Begin EXCERPT TO READ

# Trivia- 1/6



## luckytrim (Jan 6, 2006)

1. who was the girlfriend of cartoon hero underdog? 
2. just before her untimely death, who was described by critics as "a cheap imitation of marilyn monroe"? 
3.to what singer was actress carrie fisher married briefly? 
4. who played the title role in "the bride of frankenstien" opposite boris karloff? 
5. which classic tv comedy show of the 60's featured a regular awarding of "the fickle finger of fate" statuette? 
6. what city is home to the famous capotilie hill? 
TRUTH OR CRAP ?? 
in the bullring, the matador's cape is red to make the bull charge. 
. 
. 
. 
. 
. 
1. pretty polly purebred        (??) 
2. JANE MANSFIELD 
3. paul simon                   (??) 
4. ELSA LANCASTER 
5. LAUGH-IN 
6. ROME 
CRAP !! 
the truth is that the color of the cape doesn't upset the bull at all.  the expression, "to see red", comes from a misunderstanding of what the bull can see......like most mammals, bulls are color-blind.  it's the flapping and waving of the matador's cape that irritates the bull.


----------



## texasgirl (Jan 6, 2006)

I knew the truth or crap!! That's it.

End EXCERPT TO READ
Begin SOURCE EXCERPT

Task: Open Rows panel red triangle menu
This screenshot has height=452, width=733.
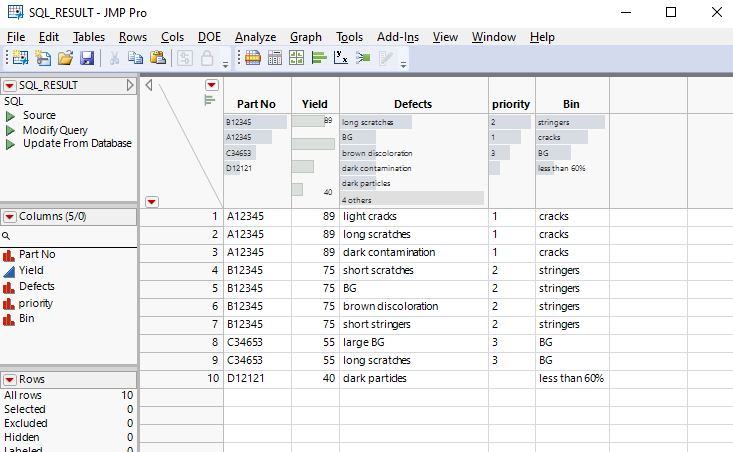Action: (9, 380)
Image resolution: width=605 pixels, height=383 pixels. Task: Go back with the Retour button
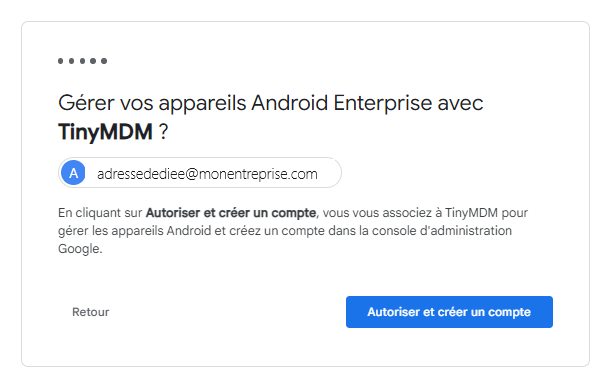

End SOURCE EXCERPT

Write the next portion of the trivia forum thread, picking up after its final post.

REPLY.
----------



## jkath (Jan 6, 2006)

aaaaaaaaaaaahhhhhhhhhhhhhh it's getting more difficult!!!
I only got 4 this time...


----------



## cara (Jan 6, 2006)

texasgirl said:
			
		

> I knew the truth or crap!! That's it.


 
same with me.... haven't heard of anything of the other...


----------



## Barbara L (Jan 6, 2006)

I knew numbers 1 (Sweet Polly Purebred), 2, 4 (Elsa Lanchester), 5, and crap!  That is the most I've gotten so far, and I'm usually pretty good at these things.  

 Barbara


----------



## pdswife (Jan 6, 2006)

bull fighting.. the only one I got right today.

Three days with out coffee.... my only excuse. ( is it a good enough one??)


----------



## Piccolina (Jan 6, 2006)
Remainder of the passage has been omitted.